[Data shown Boundary: Start]

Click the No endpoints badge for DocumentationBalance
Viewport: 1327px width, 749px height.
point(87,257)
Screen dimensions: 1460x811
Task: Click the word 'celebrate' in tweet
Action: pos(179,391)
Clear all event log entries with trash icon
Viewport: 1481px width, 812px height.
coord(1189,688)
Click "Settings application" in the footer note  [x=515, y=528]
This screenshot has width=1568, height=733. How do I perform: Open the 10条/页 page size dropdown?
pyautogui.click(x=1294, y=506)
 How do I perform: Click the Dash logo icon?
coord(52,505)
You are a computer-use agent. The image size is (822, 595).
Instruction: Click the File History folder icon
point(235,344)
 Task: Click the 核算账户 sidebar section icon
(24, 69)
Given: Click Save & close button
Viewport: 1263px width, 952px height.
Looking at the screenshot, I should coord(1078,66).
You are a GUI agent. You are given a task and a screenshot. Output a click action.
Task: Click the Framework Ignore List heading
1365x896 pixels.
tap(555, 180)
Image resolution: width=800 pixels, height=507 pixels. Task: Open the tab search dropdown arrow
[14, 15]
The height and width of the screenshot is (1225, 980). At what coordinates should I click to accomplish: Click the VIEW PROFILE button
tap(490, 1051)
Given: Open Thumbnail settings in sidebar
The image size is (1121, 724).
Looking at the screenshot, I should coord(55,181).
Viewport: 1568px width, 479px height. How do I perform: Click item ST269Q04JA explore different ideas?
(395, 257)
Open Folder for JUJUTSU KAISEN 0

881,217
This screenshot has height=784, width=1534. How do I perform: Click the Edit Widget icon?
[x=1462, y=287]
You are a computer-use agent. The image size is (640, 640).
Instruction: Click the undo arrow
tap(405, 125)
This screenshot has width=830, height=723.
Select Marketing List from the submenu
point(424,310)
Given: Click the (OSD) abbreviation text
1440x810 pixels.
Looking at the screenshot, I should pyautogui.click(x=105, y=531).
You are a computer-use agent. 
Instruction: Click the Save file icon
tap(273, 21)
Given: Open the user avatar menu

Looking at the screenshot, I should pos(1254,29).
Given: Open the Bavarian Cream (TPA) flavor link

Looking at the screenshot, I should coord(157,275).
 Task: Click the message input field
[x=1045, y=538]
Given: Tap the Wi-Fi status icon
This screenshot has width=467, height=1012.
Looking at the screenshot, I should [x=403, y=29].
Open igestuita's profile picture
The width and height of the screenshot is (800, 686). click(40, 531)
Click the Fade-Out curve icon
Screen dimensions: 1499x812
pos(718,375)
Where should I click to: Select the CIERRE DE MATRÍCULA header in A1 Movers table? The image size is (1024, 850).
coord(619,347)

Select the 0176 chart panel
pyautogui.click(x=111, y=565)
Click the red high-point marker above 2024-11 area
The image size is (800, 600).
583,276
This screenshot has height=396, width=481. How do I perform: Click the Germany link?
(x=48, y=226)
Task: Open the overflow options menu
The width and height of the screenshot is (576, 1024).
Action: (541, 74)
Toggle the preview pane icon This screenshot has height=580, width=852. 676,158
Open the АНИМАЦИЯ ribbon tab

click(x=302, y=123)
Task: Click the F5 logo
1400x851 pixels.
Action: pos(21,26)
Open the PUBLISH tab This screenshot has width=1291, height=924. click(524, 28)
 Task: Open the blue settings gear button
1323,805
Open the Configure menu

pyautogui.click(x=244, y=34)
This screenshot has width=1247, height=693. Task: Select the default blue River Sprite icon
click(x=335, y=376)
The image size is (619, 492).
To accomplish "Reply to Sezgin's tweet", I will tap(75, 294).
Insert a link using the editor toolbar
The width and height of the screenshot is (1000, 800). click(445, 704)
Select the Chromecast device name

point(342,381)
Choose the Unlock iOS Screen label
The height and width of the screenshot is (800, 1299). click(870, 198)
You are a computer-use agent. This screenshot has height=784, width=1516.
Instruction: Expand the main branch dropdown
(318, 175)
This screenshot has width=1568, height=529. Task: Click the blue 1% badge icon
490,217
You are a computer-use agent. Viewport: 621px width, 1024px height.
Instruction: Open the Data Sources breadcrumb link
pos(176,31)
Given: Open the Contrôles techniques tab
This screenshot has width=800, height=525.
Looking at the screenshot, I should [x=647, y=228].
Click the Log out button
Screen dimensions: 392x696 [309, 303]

[Data shown Boundary: End]

Task directions: Return the number of lines in the data above that include the word "computer", and nothing else.

Response for this exercise: 5